Kline and Boyd (1994) address the influence of organizational culture on employee job satisfaction. They argue that, work environment affects different employees differently. Communication channels, which are part of the organizational culture, also influence employee job satisfaction. Job satisfaction is therefore, a result of organizational culture. In a study by Sempane et al. (2002), organizations exhibit both positive and negative internal relations. This is because of the different perceptions the different employees hold about the organizational culture.
Huang and Chi (2004) feel that employees must accept and be satisfied with the culture of their organization for them to experience job satisfaction. If the organizational culture is conducive for employees, they will be motivated to work harder, and commit to their work. This in turn raises the productivity of the organization. If the organization is a high performer, its employees get that credit, and it makes them proud, so they look back and rejoice in such an achievement. This way, their jobs become fulfilling and satisfying.
Culture of an organization includes the forms of communication employed by the organization, as well as the nature of relationships in the organization, including the employee-employer relationship and employee-employee relationship. Communication should be conducted in the most modest way, as it is the basis of all relationships in an organization. McHugh et al. (1993) note that if the culture of an organization is poor, this will subsequently lower the productivity of the organization, since the main forces behind organizational productivity, who are employees, will be dissatisfied with their jobs and hence plunge into an ocean of underperformance. Herzberg (1968, p 54-56) argues that job enrichment and motivators such as job security, reduced working hours, and good work relationships for employees enhances their job satisfaction and performance.

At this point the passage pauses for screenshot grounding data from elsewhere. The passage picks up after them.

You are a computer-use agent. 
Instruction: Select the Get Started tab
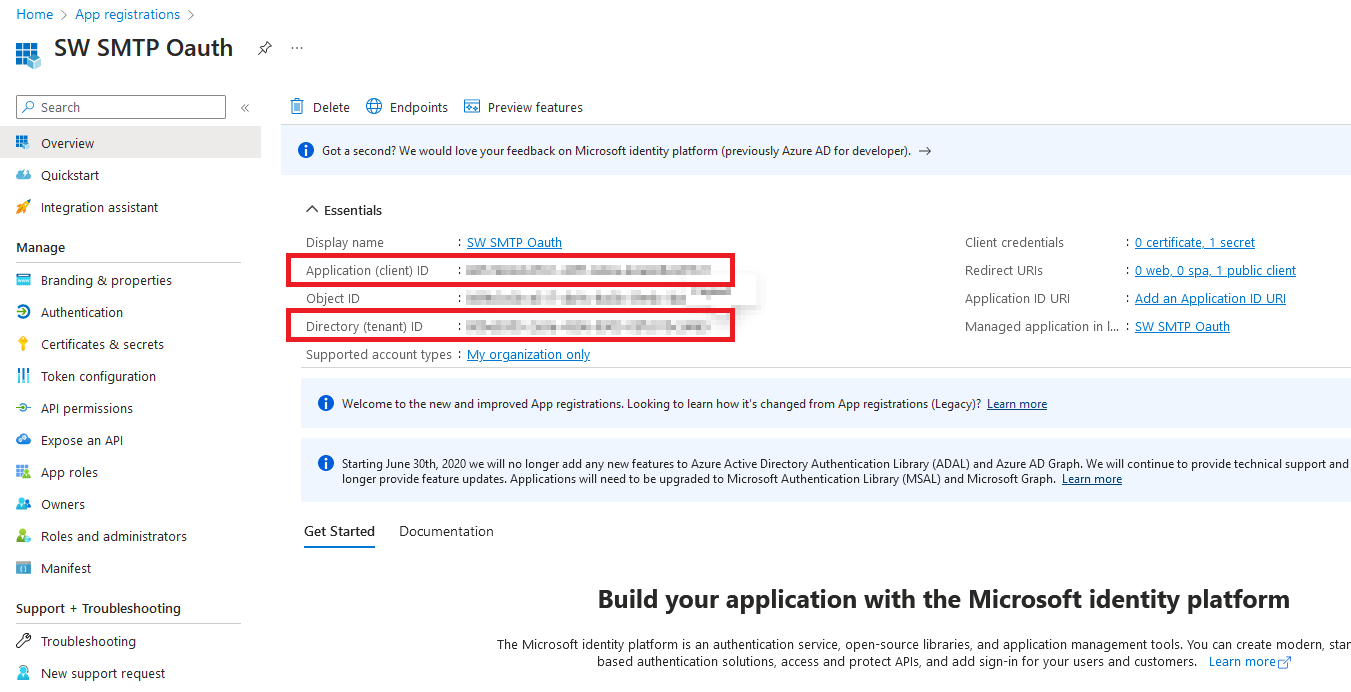click(339, 530)
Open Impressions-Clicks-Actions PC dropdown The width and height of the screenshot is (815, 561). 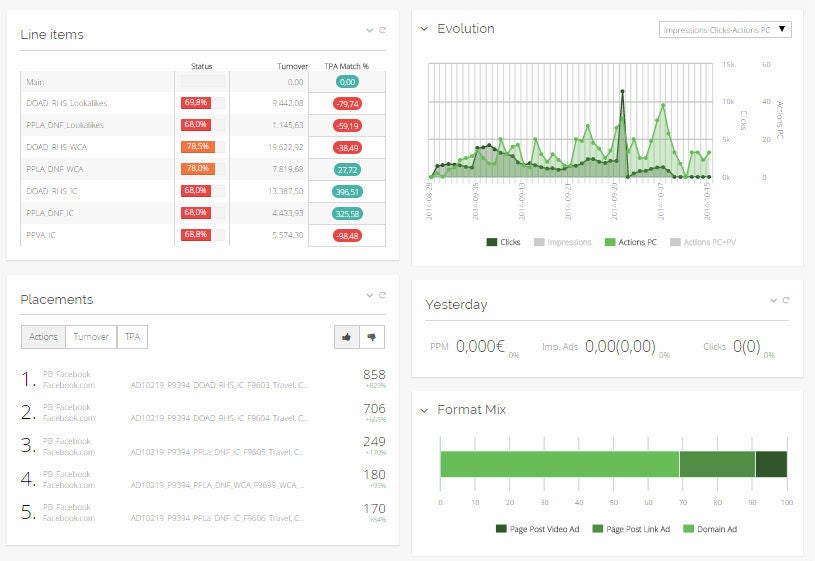point(726,30)
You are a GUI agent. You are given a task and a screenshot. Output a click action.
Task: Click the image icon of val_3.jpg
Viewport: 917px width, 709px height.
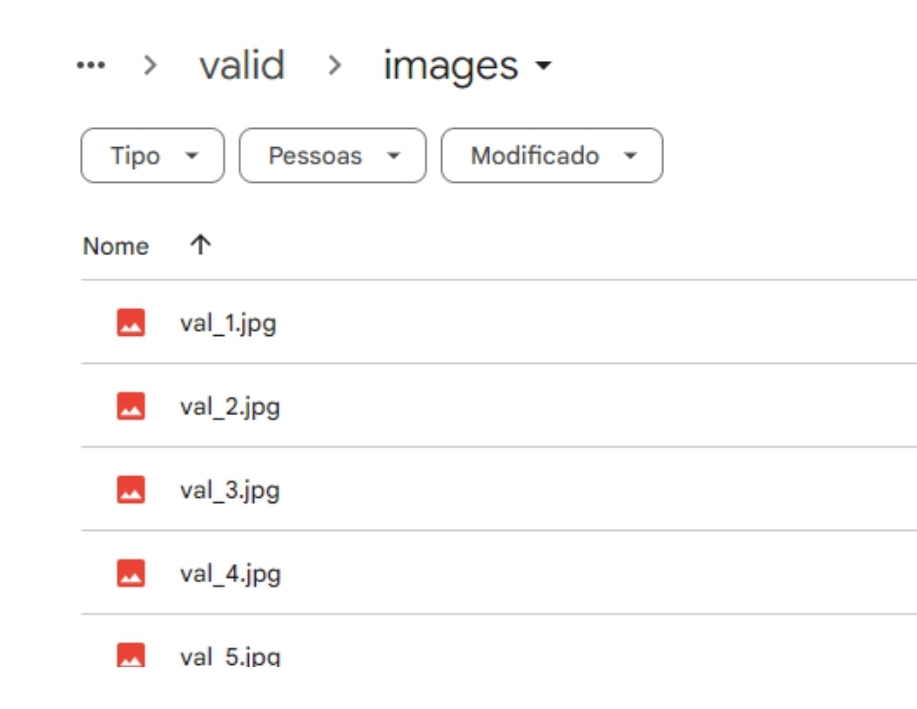(131, 490)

In conclusion, this paper supports the idea that organizational culture is empirical for job satisfaction of employee. The organizational culture comes in twofold, first is the organizational culture in relation to employers, then the organizational culture that relates to employees. All forms of communication and relationships between the employee and employer, and between the employees themselves, form part of an organizational culture. The nature of policies, work ethics, goals, objectives, and general expectations of the employer toward their employees provide an environment that influences job satisfaction for employees. I would recommend that all employers and policymakers ensure that the kind of organizational culture they develop in their organization is supportive of the employees, in order for them to experience job satisfaction. Employers should also be concerned with employee relations and cultivate in them a culture of open mindedness, cooperation, mutual respect, and trust, and respect of opinions and thought. All these are ingredients for a positive organizational culture, which will lead to job satisfaction in employees, and finally result in a competent company.